Savage Season, by Joe R. Lansdale
I started reading this after watching the first season of the Sundance television show (which I also recommend). Hap and Leonard are not what you would expect of a couple of guys from Texas.
If you’re looking for source material that is faithfully adapted to the screen, this is one of them.
Amazon Description: A rip-roaring, high-octane, Texas-sized thriller, featuring two friends, one vixen, a crew of washed-up radicals, loads of money, and bloody mayhem.
Hap Collins and Leonard Pine are best friends, yet they couldn’t be more different. Hap is an east Texas white-boy with a weakness for Texas women. Leonard is a gay, black Vietnam vet. Together, they stir up more commotion than a fire storm. But that’s just the way they like it. So when an ex-flame of Hap’s returns promising a huge score. Hap lets Leonard in on the scam, and that’s when things get interesting. Chockfull of action and laughs, Savage Season is the masterpiece of dark suspense that introduced Hap and Leonard to the thriller scene. It hasn’t been the same since.
Hollywood Park, by Mikel Jollett
My current audio book read is Hollywood Park.
Mikel Jollett is the front-man for the band Airborne Toxic Event, but I had never heard of the bad or him until my preferred morning news show spotlighted this book. Jollett was born and raised in the commune community Synanon in California. In this memoir, he talks about his life after his mother stole him and his brother away from Synanon.
Amazon Description: We were never young. We were just too afraid of ourselves. No one told us who we were or what we were or where all our parents went. They would arrive like ghosts, visiting us for a morning, an afternoon. They would sit with us or walk around the grounds, to laugh or cry or toss us in the air while we screamed. Then they’d disappear again, for weeks, for months, for years, leaving us alone with our memories and dreams, our questions and confusion.…
So begins Hollywood Park, Mikel Jollett’s remarkable memoir. His story opens in an experimental commune in California, which later morphed into the Church of Synanon, one of the country’s most infamous and dangerous cults. Per the leader’s mandate, all children, including Jollett and his older brother, were separated from their parents when they were six months old, and handed over to the cult’s “School.” After spending years in what was essentially an orphanage, Mikel escaped the cult one morning with his mother and older brother. But in many ways, life outside Synanon was even harder and more erratic.

━━━━━━

Prompt ::
Carry the book recommendations on from their last sentence. The listing that comes next has no connection to the book recommendations.

Data block ::

━━━━━━

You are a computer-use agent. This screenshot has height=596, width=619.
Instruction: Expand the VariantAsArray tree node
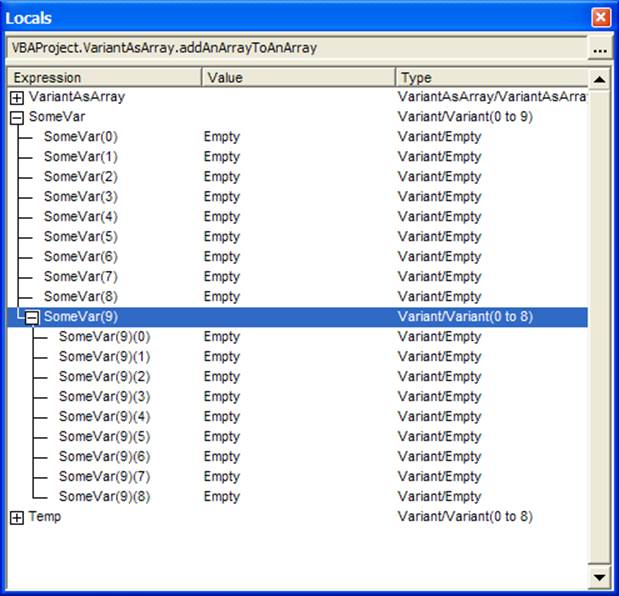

━━━━━━

Solved problem ::
In his raw, poetic and powerful voice, Jollett portrays a childhood filled with abject poverty, trauma, emotional abuse, delinquency and the lure of drugs and alcohol. Raised by a clinically depressed mother, tormented by his angry older brother, subjected to the unpredictability of troubled stepfathers and longing for contact with his father, a former heroin addict and ex-con, Jollett slowly, often painfully, builds a life that leads him to Stanford University and, eventually, to finding his voice as a writer and musician.
Hollywood Park is told at first through the limited perspective of a child, and then broadens as Jollett begins to understand the world around him. Although Mikel Jollett’s story is filled with heartbreak, it is ultimately an unforgettable portrayal of love at its fiercest and most loyal.